WASHINGTON (AP) _ Defense Secretary Les Aspin fired an Air Force general Friday for mismanagement in the C-17 cargo plane program, insisting there must be ''accountability at all levels'' of the Pentagon's multi-billion dollar weapons programs.

Aspin also disciplined two other generals and a civilian in connection with the aircraft, which has been plagued by $1.5 billion in overruns and wings that failed stress tests.

Aspin directed that Maj. Gen. Michael M. Butchko Jr., be relieved as commander of the Air Force Development Test Center in Florida ''based on his performance when he was the C-17 system program director,'' the Pentagon said in a statement.

''Gen. Butchko was the person in charge as program director and bears the chief responsibility,'' Aspin said of the two-star general.

In a memo to the acting secretary of the Air Force, Aspin cited ''the need for accountability at all levels.''

''If the system is to work, then those charged with the responsibility for the management of billion-dollar systems must perform to the highest standard,'' he said.

Butchko said he would retire a year early, effective June 1, and added, ''I walk away with full integrity.''

He denied any wrongdoing and said, ''When you sign up to be program director, if accolades arrive you catch them; if spears arrive, you try to dodge them, but you catch them. That comes with the territory.''

Aspin's action came in response to a January report by Pentagon deputy inspector general Derek Vander Schaaf that recommended disciplinary action against several Air Force officials, whom he did not identify, in connection with the program.

Vander Schaaf's report raised questions about the management and the financial integrity of the program, specifically about the Air Force officials' actions to provide financial assistance to the aircraft's producer in late 1990.

Critics in Congress have charged that the Air Force funneled some $450 million in program payments to McDonnell Douglas at a time when the company was in severe financial distress. The lawmakers have contended the payments were premature, improper and possibly illegal.

McDonnell officials said Friday the C-17's problems are in the past and assured stockholders the program will turn a profit this year.

''The airplane is doing extremely well in the flight test program,'' company chairman and chief executive John F. McDonnell told the company's annual stockholders' meeting in St. Louis.

The Army says it needs the aircraft to replace some of the military's aging transports, such as the C-141 and C-5. The new plane is supposed to have greater cargo capacity and the ability to land on short runways.

But some in Congress have called for suspending production.

Rep. John Conyers, D-Mich., chairman of the House Government Operations subcommittee on legislation and national security, applauded Aspin's decision as sending a message to stop ''business as usual'' practices in Pentagon acquisition.

Conyers has investigated the C-17 program and held several hearings on the issue.

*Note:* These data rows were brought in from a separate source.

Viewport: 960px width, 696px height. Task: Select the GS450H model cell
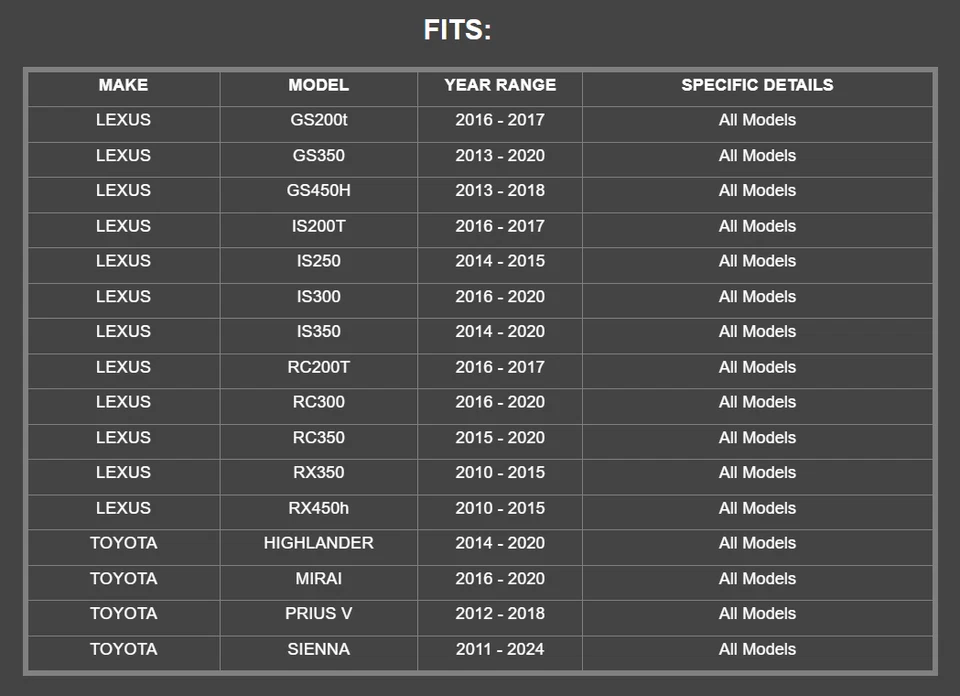318,191
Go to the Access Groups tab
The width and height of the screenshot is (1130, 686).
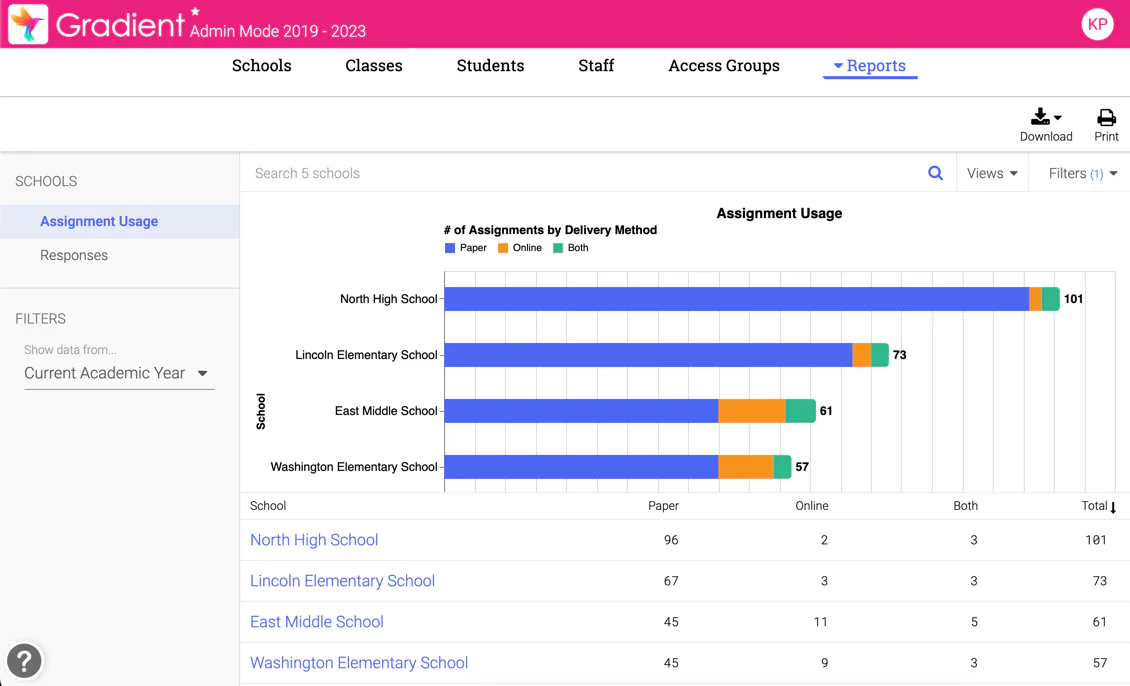(724, 66)
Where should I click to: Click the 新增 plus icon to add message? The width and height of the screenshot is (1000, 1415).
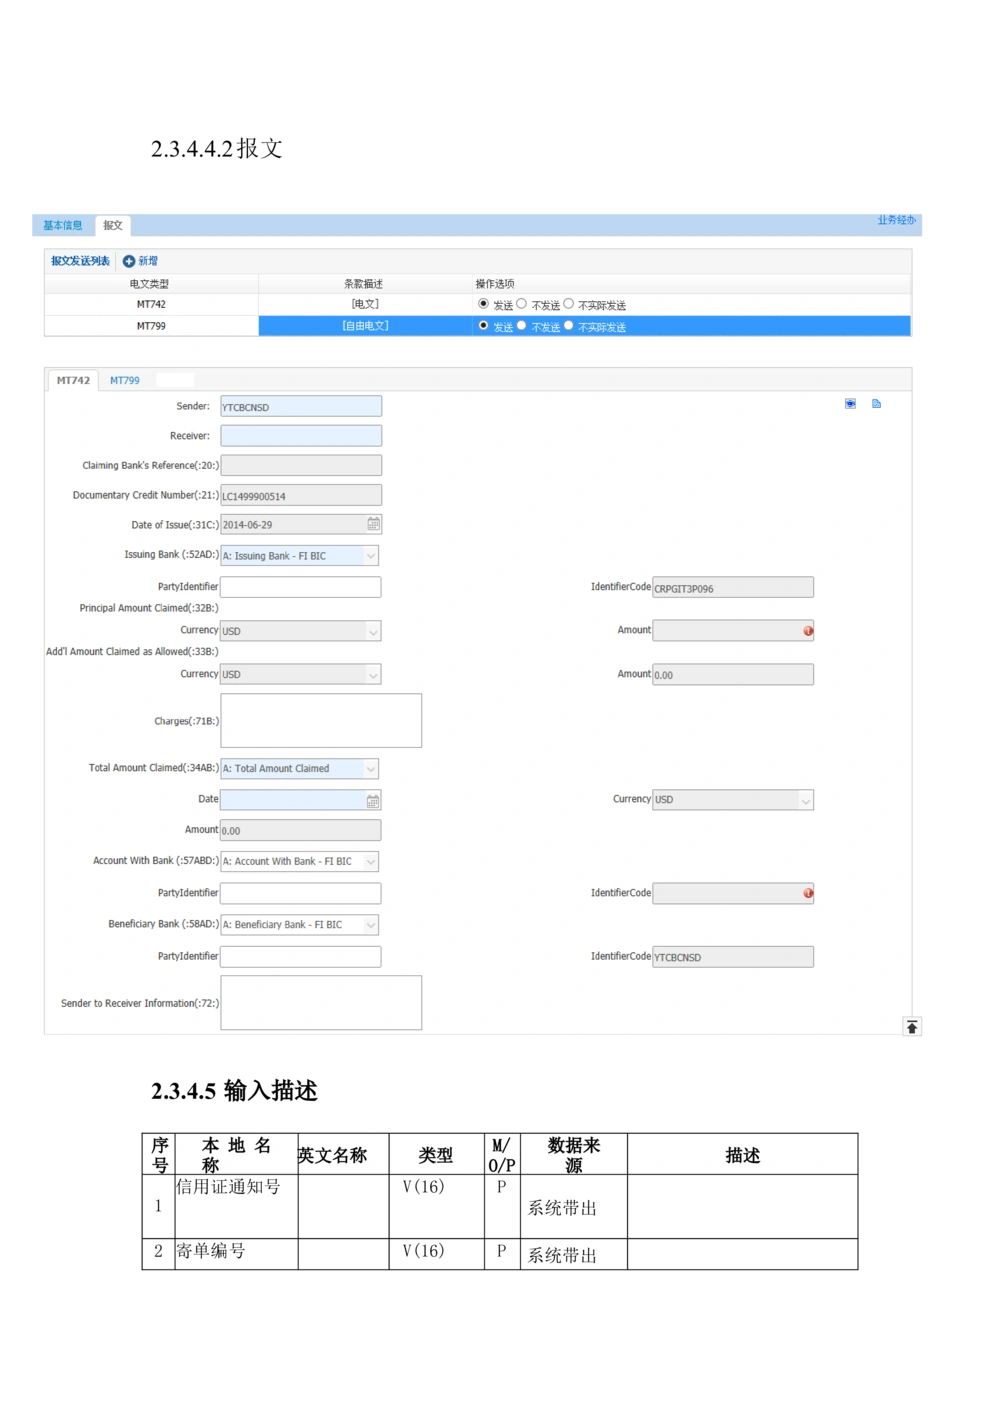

''During the last year of our investigation, Defense Department and Air Force officials repeatedly assured us that they had done nothing wrong, but these assurances proved unfounded,'' Conyers said in a statement.

Butchko is in charge of the Air Force's weapons testing center at Eglin Air Force Base in Florida.

Aspin also directed that three men no longer work in the acquisition of weaponry for the Pentagon. They are:

-Lt. Gen. Edward Barry, Jr., formerly the C-17 program executive officer, now commander of the Space and Missile Systems Center.

-Brig. Gen. John Nauseef, the deputy chief of staff, financial management and comptroller at the headquarters of the Air Force Material Command.

-A. Allen Hixenbaugh, former C-17 program deputy director for contracting and now special assistant to the director of contracting, Aeronautical Systems Center, Air Force Material Command.

The actions taken against all the generals are severe enough to spell the end of their careers in the military. Oftentimes, officers of that rank retire if they are so disciplined. And since their specialties are in acquisition, it is unlikely they could switch to other job areas.

Aspin has placed both the management of the C-17 program and its financial operations under a longer-term review.

''The Air Force found that some management actions, while questionable, were within the range of normal management discretion. I disagree with this judgment,'' Aspin's statement said.

The Air Force originally planned to buy 210 of the transport planes, which are supposed to be able to carry large cargo loads over long distances without refueling. In April 1990, Defense Secretary Dick Cheney reduced the purchase to 120 aircraft.